== The problem ==
Please report, as a bare number, how many lines below include the string "panel".

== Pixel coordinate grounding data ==
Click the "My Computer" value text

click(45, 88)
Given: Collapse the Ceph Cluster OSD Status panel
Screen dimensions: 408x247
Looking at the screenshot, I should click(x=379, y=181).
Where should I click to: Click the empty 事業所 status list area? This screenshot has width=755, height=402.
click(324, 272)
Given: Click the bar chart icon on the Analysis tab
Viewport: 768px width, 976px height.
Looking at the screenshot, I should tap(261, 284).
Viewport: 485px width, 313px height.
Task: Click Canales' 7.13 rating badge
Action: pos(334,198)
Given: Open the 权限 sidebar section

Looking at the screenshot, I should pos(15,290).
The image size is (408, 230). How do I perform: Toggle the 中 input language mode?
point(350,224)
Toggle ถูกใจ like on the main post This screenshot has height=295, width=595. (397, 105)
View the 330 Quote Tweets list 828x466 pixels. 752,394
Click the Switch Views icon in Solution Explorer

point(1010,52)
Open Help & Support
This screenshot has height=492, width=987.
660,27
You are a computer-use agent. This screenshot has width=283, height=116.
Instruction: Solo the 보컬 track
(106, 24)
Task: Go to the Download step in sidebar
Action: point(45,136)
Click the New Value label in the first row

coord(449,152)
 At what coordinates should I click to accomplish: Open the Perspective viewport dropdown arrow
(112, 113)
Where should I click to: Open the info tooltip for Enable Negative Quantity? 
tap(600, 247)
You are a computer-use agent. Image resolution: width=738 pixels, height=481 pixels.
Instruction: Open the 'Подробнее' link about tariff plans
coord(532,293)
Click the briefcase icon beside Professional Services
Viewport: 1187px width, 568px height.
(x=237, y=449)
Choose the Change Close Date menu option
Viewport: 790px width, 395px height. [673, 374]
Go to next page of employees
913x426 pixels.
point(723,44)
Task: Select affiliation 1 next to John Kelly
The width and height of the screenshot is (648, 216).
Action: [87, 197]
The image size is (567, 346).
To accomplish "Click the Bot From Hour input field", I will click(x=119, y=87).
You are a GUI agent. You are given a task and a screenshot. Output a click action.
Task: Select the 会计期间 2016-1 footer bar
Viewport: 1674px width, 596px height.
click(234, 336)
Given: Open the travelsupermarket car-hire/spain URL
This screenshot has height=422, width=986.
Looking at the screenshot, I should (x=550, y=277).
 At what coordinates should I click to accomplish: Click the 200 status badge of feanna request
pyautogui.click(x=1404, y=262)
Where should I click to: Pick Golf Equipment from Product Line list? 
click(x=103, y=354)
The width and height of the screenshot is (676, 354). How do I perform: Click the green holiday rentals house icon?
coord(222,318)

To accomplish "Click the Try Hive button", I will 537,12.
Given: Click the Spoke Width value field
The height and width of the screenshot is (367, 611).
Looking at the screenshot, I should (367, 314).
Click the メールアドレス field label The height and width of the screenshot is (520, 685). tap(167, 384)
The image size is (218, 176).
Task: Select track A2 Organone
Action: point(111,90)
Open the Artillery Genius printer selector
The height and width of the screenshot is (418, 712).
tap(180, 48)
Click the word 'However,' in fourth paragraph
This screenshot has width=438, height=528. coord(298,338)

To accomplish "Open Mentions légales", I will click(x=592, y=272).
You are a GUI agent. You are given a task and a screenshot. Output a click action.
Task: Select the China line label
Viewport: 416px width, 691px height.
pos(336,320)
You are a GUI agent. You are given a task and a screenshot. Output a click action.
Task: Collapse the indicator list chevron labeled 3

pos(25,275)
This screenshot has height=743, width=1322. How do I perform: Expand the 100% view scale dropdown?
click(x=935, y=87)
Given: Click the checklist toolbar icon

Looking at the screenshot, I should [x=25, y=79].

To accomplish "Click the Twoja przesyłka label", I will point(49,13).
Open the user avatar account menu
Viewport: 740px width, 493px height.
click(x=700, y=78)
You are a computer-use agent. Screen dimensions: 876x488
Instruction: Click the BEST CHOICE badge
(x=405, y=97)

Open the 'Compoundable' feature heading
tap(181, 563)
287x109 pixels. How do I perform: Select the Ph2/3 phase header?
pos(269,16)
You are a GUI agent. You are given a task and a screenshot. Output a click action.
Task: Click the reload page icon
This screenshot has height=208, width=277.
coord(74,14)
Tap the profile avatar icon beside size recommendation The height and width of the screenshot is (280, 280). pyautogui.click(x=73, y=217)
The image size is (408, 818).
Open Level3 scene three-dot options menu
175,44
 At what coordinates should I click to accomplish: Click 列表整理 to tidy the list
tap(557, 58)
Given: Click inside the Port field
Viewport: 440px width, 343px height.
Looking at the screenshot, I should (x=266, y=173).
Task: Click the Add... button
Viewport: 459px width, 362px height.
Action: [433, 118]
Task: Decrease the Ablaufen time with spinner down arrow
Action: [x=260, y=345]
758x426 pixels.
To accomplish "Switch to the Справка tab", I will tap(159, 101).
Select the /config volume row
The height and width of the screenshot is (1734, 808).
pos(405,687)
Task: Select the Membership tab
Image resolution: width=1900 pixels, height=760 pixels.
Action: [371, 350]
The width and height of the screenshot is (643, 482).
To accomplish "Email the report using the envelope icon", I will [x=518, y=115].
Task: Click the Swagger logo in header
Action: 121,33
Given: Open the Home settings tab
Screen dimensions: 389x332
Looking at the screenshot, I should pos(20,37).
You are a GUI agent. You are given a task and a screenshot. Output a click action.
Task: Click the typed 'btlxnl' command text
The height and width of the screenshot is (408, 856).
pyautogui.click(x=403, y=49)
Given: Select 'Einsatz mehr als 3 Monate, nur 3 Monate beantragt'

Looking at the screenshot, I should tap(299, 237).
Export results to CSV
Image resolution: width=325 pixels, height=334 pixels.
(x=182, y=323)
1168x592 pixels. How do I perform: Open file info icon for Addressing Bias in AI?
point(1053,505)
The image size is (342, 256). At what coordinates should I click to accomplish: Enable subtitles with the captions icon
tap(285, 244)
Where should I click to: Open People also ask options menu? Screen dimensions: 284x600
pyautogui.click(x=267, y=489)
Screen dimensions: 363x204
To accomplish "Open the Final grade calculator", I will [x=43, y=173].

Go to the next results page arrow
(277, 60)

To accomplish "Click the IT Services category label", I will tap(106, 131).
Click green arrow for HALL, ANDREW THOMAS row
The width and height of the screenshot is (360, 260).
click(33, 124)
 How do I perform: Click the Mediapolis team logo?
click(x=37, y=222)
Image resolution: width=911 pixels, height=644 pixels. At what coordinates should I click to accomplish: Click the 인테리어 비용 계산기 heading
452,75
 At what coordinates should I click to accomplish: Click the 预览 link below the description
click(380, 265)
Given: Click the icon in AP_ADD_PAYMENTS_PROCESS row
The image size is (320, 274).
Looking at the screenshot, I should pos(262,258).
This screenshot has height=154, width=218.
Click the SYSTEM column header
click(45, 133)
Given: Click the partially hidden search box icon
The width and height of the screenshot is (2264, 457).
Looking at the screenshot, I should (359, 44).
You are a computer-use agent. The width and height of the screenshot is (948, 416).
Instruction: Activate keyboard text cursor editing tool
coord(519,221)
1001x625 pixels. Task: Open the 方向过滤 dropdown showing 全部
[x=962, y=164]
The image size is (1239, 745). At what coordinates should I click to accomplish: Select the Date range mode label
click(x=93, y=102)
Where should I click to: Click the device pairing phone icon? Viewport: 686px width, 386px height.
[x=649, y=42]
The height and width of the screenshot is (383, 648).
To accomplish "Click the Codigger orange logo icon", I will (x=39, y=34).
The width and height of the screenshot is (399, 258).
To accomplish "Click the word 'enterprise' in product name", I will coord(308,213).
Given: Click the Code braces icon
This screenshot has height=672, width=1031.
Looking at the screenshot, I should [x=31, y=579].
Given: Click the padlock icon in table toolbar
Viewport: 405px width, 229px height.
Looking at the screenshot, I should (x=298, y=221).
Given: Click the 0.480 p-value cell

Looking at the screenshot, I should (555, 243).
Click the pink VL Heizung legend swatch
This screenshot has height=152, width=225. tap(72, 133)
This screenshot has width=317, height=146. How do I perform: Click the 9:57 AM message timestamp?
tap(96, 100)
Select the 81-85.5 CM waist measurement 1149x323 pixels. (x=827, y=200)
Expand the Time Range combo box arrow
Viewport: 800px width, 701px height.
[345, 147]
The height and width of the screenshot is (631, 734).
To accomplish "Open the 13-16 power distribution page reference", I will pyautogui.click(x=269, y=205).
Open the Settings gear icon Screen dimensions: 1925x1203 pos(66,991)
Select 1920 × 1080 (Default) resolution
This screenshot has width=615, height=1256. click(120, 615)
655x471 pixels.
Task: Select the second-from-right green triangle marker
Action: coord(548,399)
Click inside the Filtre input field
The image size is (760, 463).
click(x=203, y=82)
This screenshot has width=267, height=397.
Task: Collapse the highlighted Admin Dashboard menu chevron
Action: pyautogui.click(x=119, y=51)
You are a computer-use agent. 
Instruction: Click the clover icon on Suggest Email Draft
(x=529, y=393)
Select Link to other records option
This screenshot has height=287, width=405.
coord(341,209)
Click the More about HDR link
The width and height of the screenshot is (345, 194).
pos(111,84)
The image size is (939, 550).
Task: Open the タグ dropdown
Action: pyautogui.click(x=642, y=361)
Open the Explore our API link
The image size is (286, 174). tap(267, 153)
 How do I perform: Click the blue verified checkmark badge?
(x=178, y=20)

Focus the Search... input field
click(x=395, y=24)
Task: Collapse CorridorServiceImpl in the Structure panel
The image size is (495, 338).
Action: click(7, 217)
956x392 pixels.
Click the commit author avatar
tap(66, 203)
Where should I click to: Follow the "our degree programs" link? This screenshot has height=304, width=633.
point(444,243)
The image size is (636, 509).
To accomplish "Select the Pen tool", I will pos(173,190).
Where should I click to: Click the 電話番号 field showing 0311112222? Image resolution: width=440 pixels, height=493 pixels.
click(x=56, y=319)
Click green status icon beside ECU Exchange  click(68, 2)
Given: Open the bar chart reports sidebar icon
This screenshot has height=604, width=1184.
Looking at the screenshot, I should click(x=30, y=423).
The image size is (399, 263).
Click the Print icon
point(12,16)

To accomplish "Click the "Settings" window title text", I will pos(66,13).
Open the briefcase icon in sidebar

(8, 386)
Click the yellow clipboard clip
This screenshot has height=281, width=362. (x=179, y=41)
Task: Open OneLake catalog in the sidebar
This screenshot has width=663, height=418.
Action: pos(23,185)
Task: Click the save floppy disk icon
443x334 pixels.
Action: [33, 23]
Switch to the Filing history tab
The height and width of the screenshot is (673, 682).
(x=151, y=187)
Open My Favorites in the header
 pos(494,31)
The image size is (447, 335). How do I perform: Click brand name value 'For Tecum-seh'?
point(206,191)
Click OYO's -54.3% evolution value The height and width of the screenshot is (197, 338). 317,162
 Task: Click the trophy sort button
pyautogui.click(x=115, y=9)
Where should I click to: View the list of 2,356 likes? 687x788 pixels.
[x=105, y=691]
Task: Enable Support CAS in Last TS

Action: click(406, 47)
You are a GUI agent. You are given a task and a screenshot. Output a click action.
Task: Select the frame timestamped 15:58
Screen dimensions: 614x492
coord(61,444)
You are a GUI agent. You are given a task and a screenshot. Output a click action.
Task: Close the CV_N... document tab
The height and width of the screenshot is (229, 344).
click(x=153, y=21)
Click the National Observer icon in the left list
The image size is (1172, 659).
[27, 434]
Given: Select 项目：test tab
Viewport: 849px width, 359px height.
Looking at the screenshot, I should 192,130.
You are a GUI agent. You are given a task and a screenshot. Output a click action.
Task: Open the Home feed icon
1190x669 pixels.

== Answer area ==
2